Segment Open
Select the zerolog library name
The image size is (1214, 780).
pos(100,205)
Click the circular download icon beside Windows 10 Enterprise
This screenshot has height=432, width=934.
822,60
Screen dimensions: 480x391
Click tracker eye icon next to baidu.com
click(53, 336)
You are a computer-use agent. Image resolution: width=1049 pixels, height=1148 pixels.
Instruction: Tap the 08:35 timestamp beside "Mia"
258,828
Segment Closed
Segment Open
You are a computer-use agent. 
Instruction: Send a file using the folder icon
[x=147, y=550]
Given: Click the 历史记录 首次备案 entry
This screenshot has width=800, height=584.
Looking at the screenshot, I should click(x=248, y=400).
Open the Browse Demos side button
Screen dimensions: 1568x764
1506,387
Segment Closed
■ Task item ■
Filter the data above down to lines with the word "computer", and copy them.

■ Solution below ■
You are a computer-use agent. Image resolution: width=1049 pixels, height=1148 pixels.
You are a computer-use agent. 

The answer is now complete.